Membership riders made up 55% of riders, and were likely commuting or carrying out their daily activities and exercise when the weather permitted safe use and travel.
Seattle, like Chicago, has many recreational and tourist sites which attracts both tourism and locals. The pandemic forces us to mask up while going to the gym, which can be uncomfortable and too much for many people. Outdoor activities are a great way to keep active. Seeing how Divvy bikes in Chicago were used over the last year for exercising by both casual riders and membership riders, shows that bike-share companies offer a great, affordable and safe option for transportation, recreation and exercise.
Other Questions
As an outsider to Chicago, I love that these bikes are widely available to the community, and I can see how it is being used in Chicago. I can see how this sort of system can be applied to other cities like Seattle. This analysis has helped me to truly understand how bike-share systems could be useful in my local community, despite my inability to obtain local data. There were some other questions I would have liked to investigate that might have added to my general understanding, however the data needed to understand those questions was either missing or very difficult to extract from the available data. Additionally there were a few things that alluded to some potential issues with the Divvy system.
1. While investigating the station locations, I referred often to Google maps in order to look at the street level images. Images and negative reviews showed me that there may be an issue with stocking of classic bikes near resident locations that would convince locals to purchase membership passes. In another analysis, it might be helpful to do a more detailed station evaluation to understand how stocked, or under stocked, a station might be. This was not part of the question I was asking, but would be an interesting investigation focusing on the Membership rider. This analysis could even go further to get more detailed data on what amenities are nearby or how the demographics are distributed around the stations.

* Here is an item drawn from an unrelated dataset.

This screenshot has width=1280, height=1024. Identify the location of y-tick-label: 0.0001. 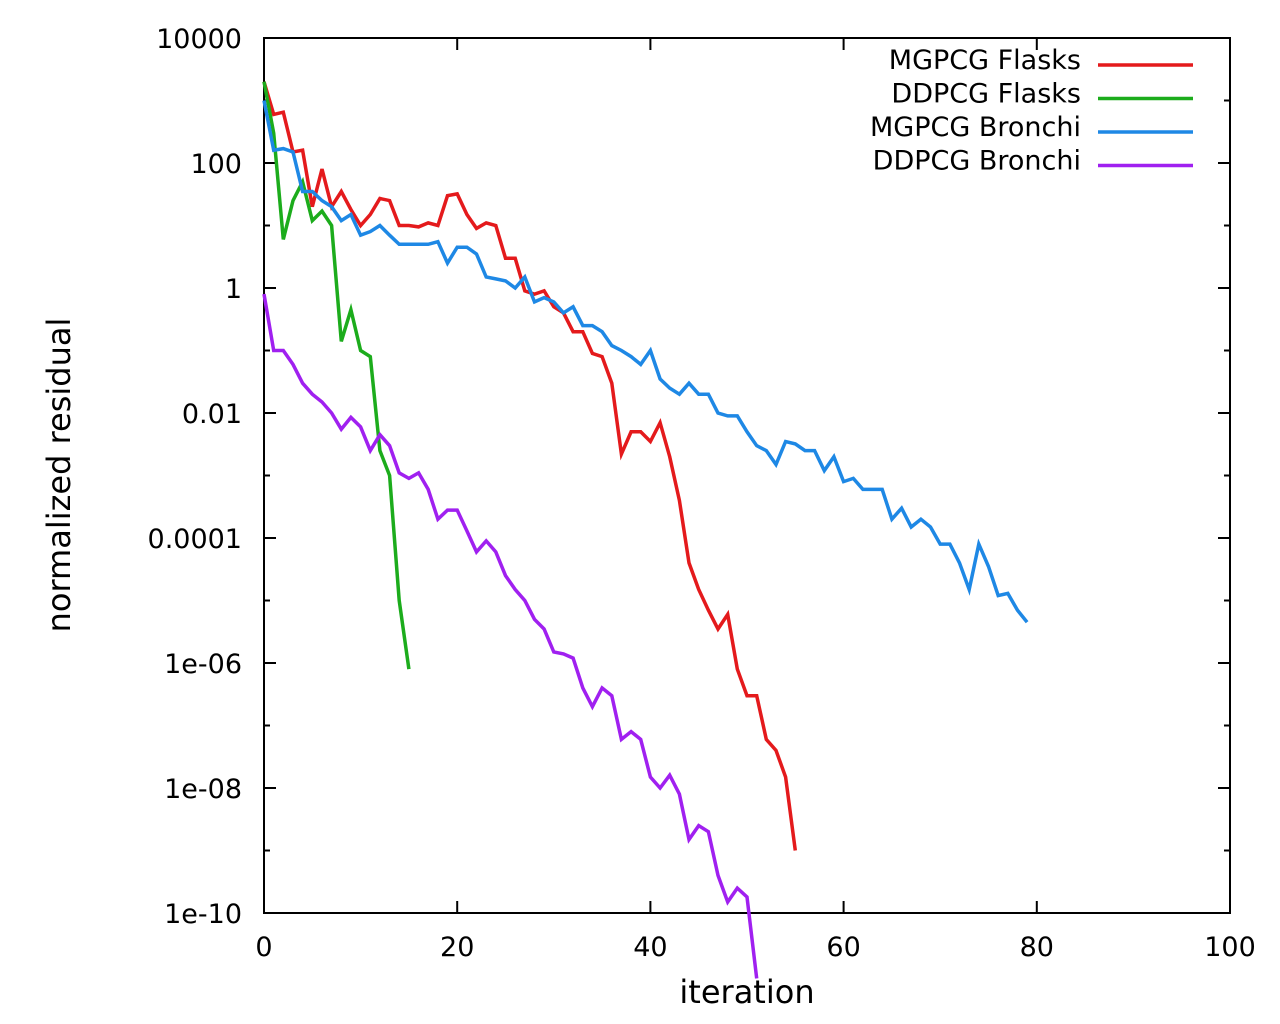
(195, 540).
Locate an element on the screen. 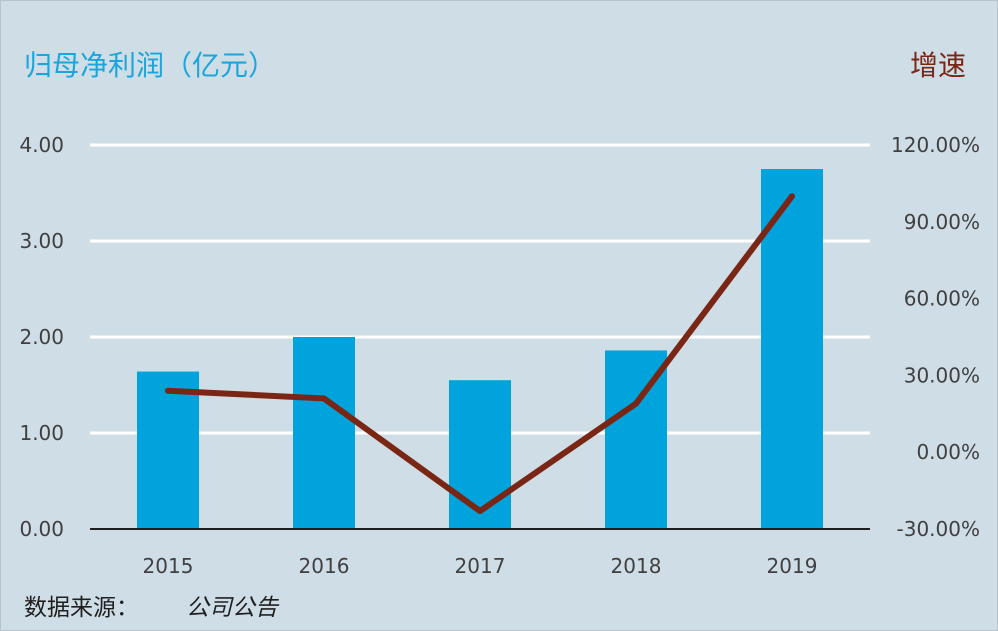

2. As part of this analysis I considered views from every variable in my final exported dataset. While analyzing trip duration, I became convinced that inexperienced riders venturing for the first time, may not understand the locking mechanisms, or the requirement to lock the bikes at an appropriate Divvy station. First, February has the lowest number of trips taken by both groups, likely due to weather in the area, however there were the highest number of outliers when considering the trip duration. There where multiple casual rides which lasted for more than 3 weeks. However the largest outliers for membership riders was about a day. I feel it is unlikely that any ride actually lasted that long, making it clear that there may be an issue with locking mechanism just failing. Particularly, since Divvy charges $1200 for a lost or stolen bike after only 24 hours.
3. When analyzing routes, I found that latitude and longitude coordinates for routes that started and ended in the same station did not actually occur in the same point. it is expected there was some small variations, but at times there were trips that went completely across the park and were considered the same station. When comparing this with bike types, which should have only had classic and electronic bike options, also had a docked bike category. I could not track down what a docked bike was, so ultimately I assumed that some bikes where not properly docked. In reading about the expansions “Divvy Kicks Off West Side Expansion with 3,500 Bikes, 107 ‘e-Station’ Parking Areas. Streetsblog Chicago” (2021b), from a comment on this articleit is made clear that there are separate docking systems for classic bikes vs ebikes. Inexperienced riders may not truly understand the system, or that they need to be docked at the correct station. The website would lead me to believe that any Divvy station would work.